▶ [TEXTO DE ORIGEM]

Fiquei com vontade de pedir para levar uma para pendurar no meu quarto, tanto as medusas decorativas como a Capicua e toda a sua crew. Eu queria levar todos no bolso direito, porque só neste concerto percebi que Ana Matos fala e escreve num tom muito mais profundo do que se ouve ou se lê à primeira, não só como artista mas, principalmente, como pessoa.
Podia relatar o concerto da Capicua tal e qual como foi e isto ocuparia um páragrafo: Casa cheia, boas surpresas em palco, como o Valete e a Tamin, as apresentações calorosas e agradecimentos sentidos por parte da banda, um disco de 14 remisturas e 2 músicas novas e um “pretexto para renovar o portfólio dos concertos e poder estar aqui convosco”, segundo a própria.

▶ [SEGMENTO DE DADOS]

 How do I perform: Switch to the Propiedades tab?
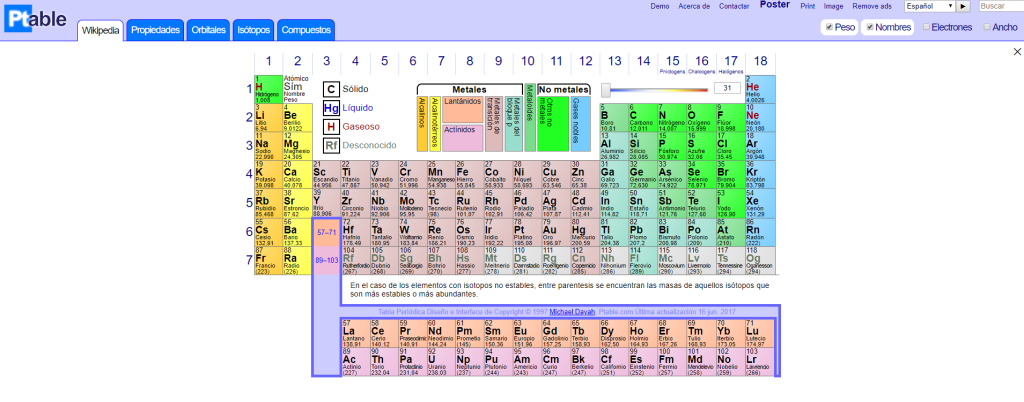(x=156, y=31)
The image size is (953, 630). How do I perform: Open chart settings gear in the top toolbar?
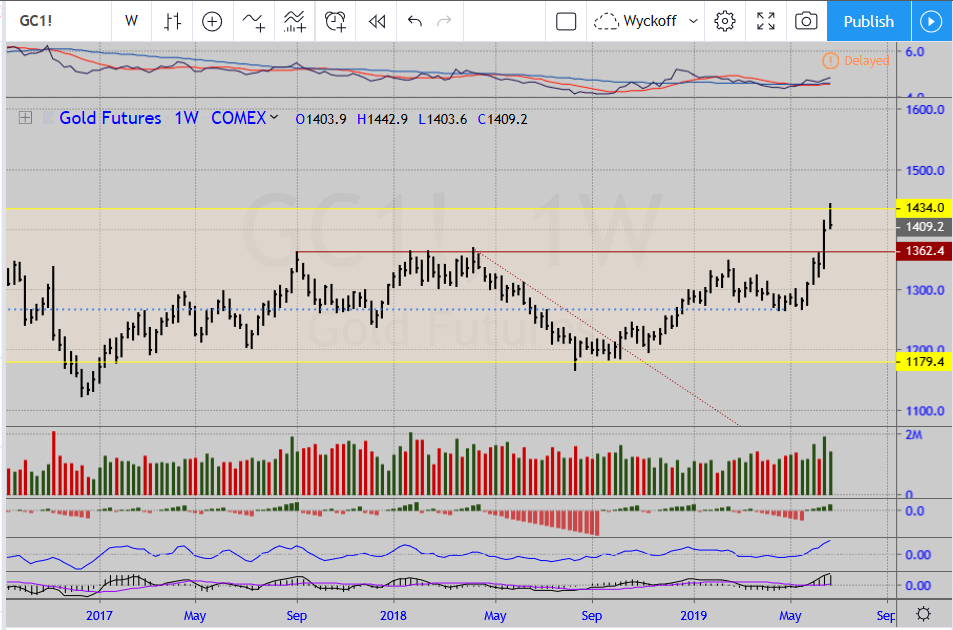[x=725, y=21]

▶ [EXERCÍCIO ESCRITO] Prossiga o texto sobre o concerto da Capicua a partir da última frase apresentada.

▶ [RESPOSTA AO EXERCÍCIO]
Um público tímido no que toca a participação num concerto de hip-hop. Poderia ter havido mais mãos no ar e cabeças a abanar em tom de indignação, mas Capicua riu-se, bem disposta, falava connosco e pedia sempre mais barulho. Acabámos todos por fazer mais barulho. Foi um bom concerto e, para mim, surpreendeu (muito).
Já tinha ouvido Capicua ao vivo no NOS Palco, quase há um ano atrás se o recurso à memória não me falha. Lembro-me que o meu feedback foi algo como: “foi giro”. Não há pior que o dito “giro”, principalmente quando falamos de rap ou de hip hop, estilos de música que usam a palavra sobre a melodia, ou seja, que não tem todos os adereços que embelezam a música. Um estilo musical que pede, quase sempre, ao público que oiça a palavra, porque sem ouvir, sem escutar, a maioria do hip hop e do rap perde o sentido. Não é a toa que a sigla R.A.P vai para RHYTHM and POETRY, e o adjectivo “giro” equivale ao mesmo do que fazemos num serão de domingo à tarde pós-noite: Nada.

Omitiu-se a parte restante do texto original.